::: LISTED RECORDS

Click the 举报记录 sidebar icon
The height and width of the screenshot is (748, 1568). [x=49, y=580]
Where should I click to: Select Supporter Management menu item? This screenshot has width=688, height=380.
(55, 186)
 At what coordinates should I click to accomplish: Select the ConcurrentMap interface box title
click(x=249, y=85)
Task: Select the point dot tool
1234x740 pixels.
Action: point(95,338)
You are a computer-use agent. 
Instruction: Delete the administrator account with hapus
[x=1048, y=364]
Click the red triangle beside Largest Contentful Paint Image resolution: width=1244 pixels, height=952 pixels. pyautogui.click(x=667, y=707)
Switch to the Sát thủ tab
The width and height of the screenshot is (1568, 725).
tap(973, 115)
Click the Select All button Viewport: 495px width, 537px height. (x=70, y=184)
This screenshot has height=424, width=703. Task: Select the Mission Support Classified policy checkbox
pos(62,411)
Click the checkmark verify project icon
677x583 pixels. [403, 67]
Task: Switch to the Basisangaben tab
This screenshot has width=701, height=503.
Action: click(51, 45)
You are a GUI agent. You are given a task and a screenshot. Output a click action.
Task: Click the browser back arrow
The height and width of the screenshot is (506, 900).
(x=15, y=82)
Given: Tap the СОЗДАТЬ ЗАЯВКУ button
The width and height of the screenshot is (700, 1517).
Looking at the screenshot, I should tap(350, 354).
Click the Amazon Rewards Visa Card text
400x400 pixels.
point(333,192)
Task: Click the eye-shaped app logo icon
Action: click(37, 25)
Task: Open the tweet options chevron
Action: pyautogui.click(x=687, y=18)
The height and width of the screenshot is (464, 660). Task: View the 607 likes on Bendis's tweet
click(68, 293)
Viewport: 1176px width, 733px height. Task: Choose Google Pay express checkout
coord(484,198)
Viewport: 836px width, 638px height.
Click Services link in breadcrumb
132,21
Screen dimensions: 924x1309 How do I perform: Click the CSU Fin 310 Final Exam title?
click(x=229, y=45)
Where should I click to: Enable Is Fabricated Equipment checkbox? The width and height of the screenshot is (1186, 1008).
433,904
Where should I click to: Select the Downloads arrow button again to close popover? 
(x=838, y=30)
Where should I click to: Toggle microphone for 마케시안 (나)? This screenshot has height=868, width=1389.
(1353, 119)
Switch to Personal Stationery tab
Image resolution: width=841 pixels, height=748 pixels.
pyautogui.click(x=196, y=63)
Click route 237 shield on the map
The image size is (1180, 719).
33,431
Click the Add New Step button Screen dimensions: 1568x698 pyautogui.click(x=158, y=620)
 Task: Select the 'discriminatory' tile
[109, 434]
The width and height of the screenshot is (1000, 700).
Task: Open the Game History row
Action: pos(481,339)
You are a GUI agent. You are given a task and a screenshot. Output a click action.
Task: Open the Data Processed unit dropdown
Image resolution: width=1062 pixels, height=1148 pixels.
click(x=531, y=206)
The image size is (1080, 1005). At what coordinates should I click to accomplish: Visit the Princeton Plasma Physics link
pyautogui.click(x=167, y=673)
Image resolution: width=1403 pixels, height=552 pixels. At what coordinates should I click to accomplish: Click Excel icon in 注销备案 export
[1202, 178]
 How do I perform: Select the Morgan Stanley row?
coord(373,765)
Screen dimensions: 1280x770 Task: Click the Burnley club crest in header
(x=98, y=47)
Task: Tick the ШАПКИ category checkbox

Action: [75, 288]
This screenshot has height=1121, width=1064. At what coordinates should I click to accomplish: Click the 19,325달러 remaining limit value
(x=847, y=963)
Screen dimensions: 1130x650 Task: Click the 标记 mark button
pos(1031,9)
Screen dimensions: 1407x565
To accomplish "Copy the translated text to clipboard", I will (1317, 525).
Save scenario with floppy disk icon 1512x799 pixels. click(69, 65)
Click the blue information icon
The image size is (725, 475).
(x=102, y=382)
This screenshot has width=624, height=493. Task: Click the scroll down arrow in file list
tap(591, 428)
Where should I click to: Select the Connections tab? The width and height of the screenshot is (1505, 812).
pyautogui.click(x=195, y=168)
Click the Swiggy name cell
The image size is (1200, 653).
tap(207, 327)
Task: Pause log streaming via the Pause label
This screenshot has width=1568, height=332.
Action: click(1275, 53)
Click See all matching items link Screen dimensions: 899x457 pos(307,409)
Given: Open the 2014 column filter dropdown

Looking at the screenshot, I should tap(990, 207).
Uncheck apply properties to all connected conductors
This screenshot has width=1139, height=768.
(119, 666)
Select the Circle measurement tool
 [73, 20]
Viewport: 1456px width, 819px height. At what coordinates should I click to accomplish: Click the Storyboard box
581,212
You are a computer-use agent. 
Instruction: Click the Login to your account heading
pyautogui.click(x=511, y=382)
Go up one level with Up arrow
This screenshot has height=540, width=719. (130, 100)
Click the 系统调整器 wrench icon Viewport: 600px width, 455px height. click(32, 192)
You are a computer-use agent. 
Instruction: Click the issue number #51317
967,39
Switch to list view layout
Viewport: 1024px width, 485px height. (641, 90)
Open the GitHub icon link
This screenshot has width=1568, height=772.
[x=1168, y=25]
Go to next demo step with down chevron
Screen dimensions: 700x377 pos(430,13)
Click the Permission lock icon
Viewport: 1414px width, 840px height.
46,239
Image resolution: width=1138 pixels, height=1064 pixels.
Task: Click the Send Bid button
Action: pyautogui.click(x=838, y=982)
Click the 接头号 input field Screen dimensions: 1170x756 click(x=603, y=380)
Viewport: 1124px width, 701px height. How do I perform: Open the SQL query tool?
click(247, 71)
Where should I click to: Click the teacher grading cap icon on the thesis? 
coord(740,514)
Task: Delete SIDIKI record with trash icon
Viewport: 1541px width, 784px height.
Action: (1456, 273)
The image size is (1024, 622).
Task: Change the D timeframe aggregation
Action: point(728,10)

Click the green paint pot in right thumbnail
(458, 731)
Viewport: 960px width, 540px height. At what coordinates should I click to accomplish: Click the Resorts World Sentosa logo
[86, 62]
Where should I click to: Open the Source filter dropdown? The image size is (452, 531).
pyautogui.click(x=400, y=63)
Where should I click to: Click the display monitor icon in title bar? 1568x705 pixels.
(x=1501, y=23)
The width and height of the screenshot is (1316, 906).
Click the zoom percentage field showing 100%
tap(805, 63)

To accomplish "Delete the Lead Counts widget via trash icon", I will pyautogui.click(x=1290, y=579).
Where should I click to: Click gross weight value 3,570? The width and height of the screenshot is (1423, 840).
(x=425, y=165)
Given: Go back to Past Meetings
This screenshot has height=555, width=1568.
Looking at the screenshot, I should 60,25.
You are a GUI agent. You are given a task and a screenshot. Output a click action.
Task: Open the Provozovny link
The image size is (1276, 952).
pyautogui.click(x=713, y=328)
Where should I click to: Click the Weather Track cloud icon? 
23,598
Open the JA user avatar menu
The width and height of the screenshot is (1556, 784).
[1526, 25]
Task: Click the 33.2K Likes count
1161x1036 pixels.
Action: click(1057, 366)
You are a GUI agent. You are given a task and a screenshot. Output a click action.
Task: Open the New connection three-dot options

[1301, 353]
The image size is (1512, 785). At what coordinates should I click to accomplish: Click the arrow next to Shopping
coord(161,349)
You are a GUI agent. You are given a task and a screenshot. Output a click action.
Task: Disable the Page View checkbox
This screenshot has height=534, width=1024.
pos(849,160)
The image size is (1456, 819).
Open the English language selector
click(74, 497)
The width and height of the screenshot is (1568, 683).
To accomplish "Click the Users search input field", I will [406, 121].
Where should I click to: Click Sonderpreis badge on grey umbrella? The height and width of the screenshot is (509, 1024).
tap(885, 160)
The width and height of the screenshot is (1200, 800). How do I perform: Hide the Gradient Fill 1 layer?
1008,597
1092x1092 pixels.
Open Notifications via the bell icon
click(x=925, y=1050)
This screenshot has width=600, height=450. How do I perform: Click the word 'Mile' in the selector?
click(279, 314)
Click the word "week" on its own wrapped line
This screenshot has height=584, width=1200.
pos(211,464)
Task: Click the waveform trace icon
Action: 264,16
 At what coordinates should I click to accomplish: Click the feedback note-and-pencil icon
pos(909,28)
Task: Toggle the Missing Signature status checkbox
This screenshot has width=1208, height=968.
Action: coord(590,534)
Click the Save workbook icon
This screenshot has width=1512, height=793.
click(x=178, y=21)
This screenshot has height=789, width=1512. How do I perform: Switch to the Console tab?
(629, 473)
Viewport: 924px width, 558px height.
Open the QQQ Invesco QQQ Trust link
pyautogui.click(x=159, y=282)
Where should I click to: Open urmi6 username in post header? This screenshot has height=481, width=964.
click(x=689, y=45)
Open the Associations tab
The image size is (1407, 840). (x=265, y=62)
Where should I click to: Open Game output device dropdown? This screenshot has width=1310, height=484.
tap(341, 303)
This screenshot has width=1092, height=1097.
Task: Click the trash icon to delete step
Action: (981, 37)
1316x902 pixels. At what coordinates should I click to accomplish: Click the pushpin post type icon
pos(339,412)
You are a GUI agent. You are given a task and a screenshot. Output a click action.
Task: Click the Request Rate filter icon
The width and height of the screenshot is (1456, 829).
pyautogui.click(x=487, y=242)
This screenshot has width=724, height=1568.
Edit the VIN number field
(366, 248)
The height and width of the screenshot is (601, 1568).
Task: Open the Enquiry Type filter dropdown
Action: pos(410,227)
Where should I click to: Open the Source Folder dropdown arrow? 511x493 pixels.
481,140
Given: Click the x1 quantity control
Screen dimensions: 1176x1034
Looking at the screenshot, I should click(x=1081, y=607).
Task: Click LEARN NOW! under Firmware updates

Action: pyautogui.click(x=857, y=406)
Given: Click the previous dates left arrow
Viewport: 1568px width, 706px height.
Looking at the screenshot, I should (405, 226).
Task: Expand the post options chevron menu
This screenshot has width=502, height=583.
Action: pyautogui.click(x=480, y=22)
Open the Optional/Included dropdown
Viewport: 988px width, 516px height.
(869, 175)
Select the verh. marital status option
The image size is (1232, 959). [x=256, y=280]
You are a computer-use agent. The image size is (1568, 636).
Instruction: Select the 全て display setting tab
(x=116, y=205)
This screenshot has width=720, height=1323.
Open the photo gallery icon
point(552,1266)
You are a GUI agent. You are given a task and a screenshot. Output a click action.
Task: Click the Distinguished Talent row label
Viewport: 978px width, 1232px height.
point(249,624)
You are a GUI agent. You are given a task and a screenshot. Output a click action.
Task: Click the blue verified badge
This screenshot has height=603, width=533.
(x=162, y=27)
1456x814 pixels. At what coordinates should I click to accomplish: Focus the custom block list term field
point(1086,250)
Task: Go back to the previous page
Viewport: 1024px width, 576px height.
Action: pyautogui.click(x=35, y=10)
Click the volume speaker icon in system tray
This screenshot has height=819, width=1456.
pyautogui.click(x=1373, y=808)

::::::

> [YOUR TASK]: Reproduce the rows verbatim, starting from the line containing "feedback note-and-pencil icon" and continuing through the line containing "Action: (981, 37)", both included.

> [SOLUTION TO THIS TASK]:
 At what coordinates should I click to accomplish: Click the feedback note-and-pencil icon
pos(909,28)
Task: Toggle the Missing Signature status checkbox
This screenshot has width=1208, height=968.
Action: coord(590,534)
Click the Save workbook icon
This screenshot has width=1512, height=793.
click(x=178, y=21)
This screenshot has height=789, width=1512. How do I perform: Switch to the Console tab?
(629, 473)
Viewport: 924px width, 558px height.
Open the QQQ Invesco QQQ Trust link
pyautogui.click(x=159, y=282)
Where should I click to: Open urmi6 username in post header? This screenshot has height=481, width=964.
click(x=689, y=45)
Open the Associations tab
The image size is (1407, 840). (x=265, y=62)
Where should I click to: Open Game output device dropdown? This screenshot has width=1310, height=484.
tap(341, 303)
This screenshot has width=1092, height=1097.
Task: Click the trash icon to delete step
Action: (981, 37)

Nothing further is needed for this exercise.